*ACTIVITY*
Give back exactly the line containing "Instruction: Click the image Name input field" and all that follow it in the data below, with the pictures left out.

-------- DATA EXTRACT

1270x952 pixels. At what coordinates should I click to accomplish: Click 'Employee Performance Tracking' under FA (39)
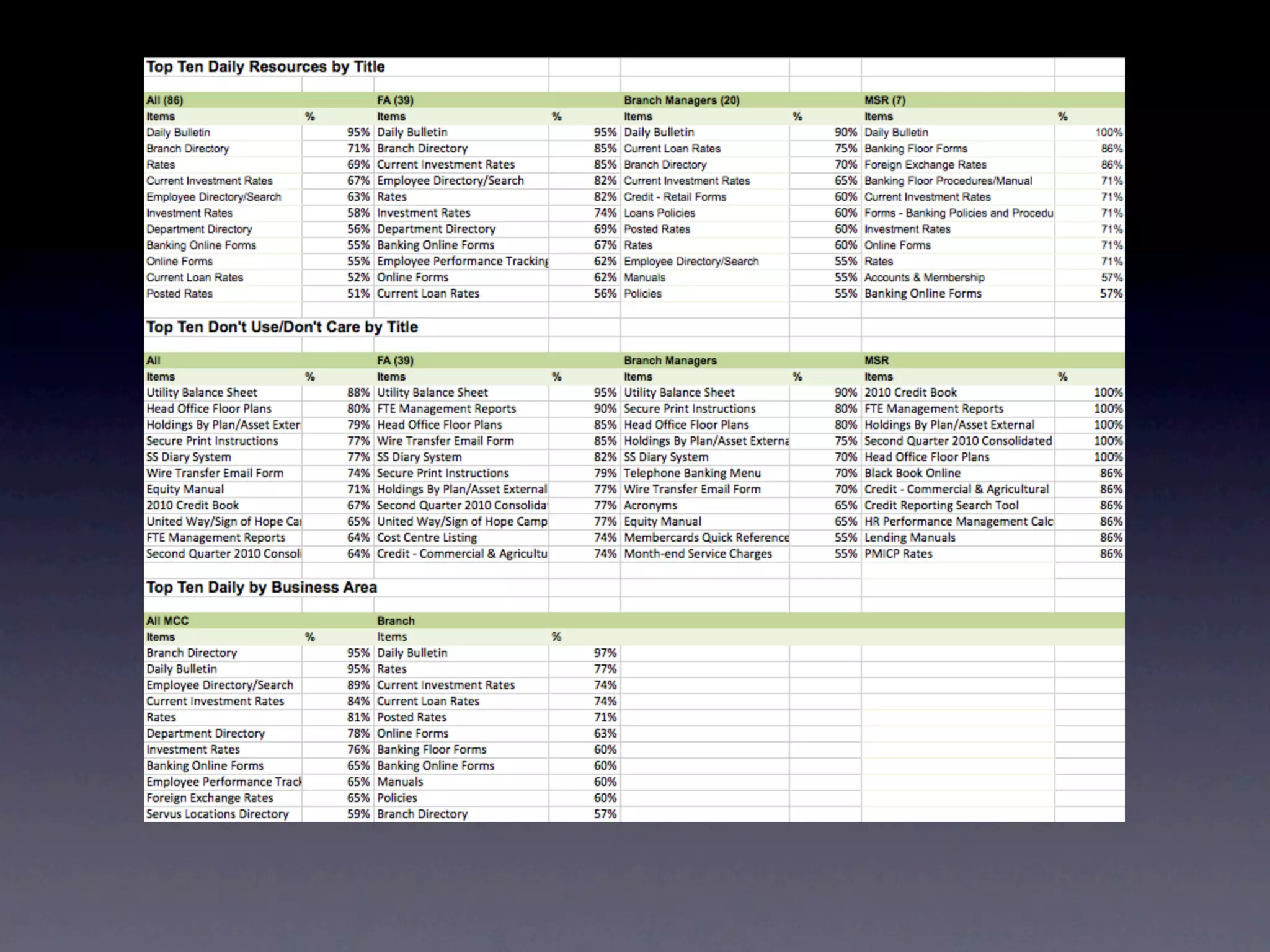point(462,262)
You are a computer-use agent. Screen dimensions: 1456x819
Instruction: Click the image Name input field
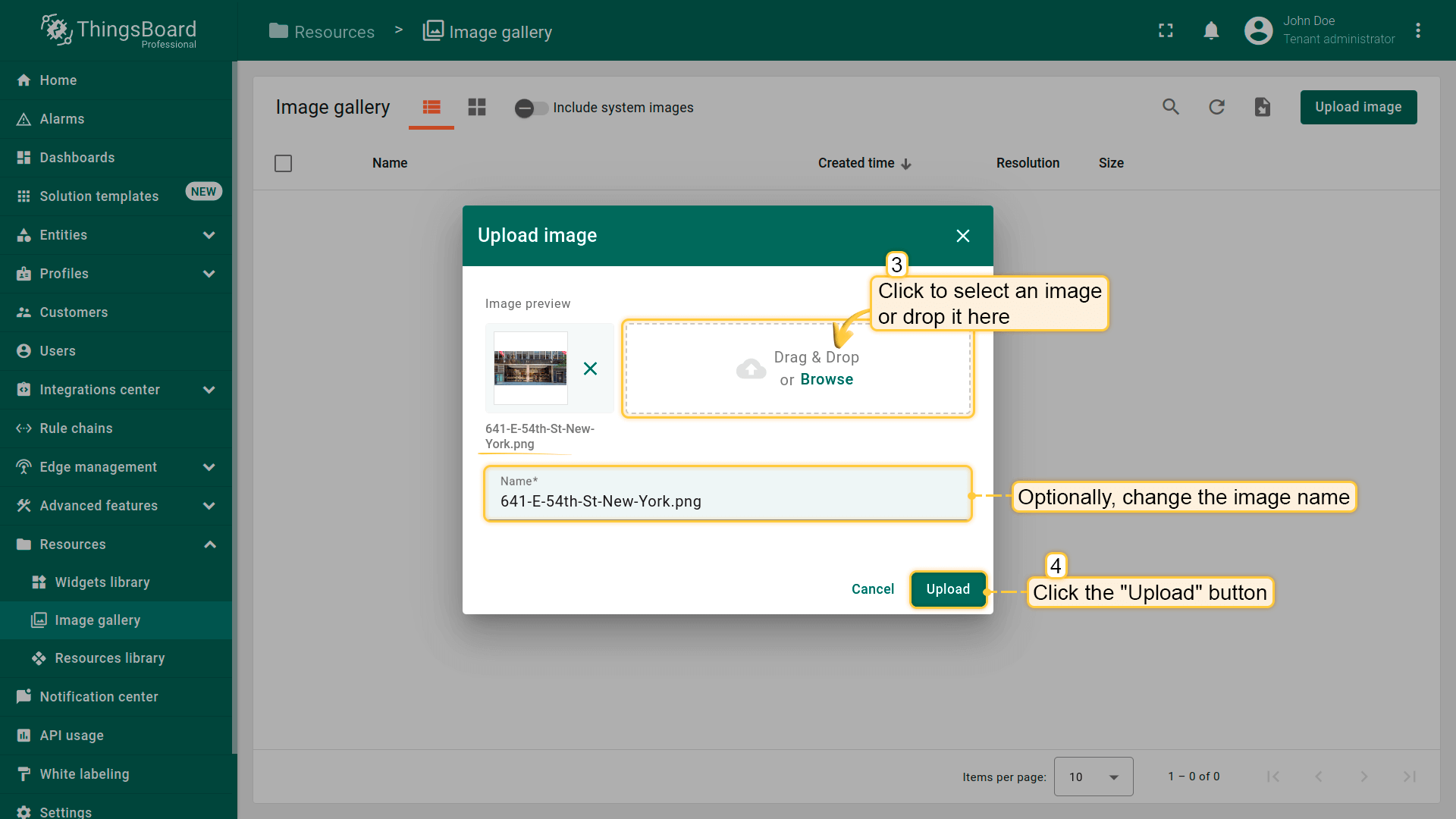[x=726, y=501]
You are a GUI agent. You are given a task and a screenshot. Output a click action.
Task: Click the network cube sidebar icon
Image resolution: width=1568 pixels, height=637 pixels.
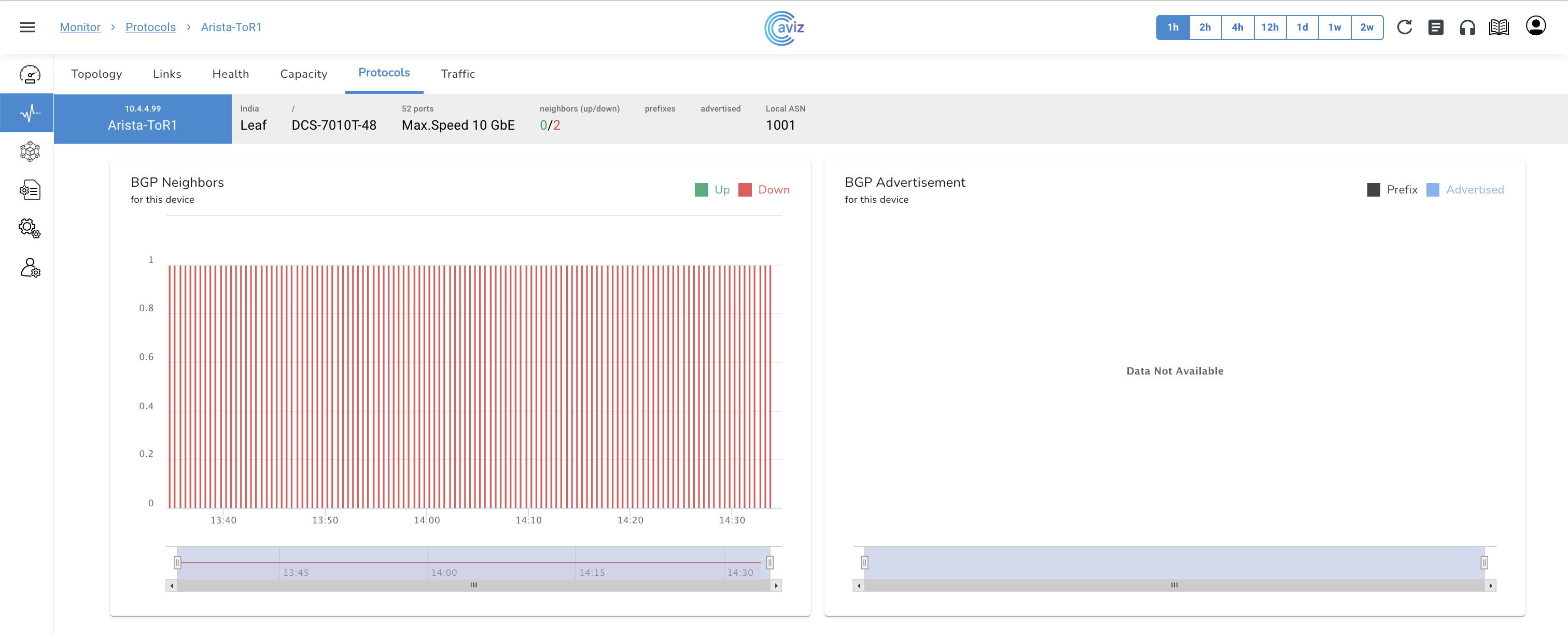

----------------

*REPLY*
Instruction: Click the image Name input field
[x=726, y=501]
You are a GUI agent. You are given a task and a screenshot. Output a click action.
Task: Click the network cube sidebar icon
Image resolution: width=1568 pixels, height=637 pixels.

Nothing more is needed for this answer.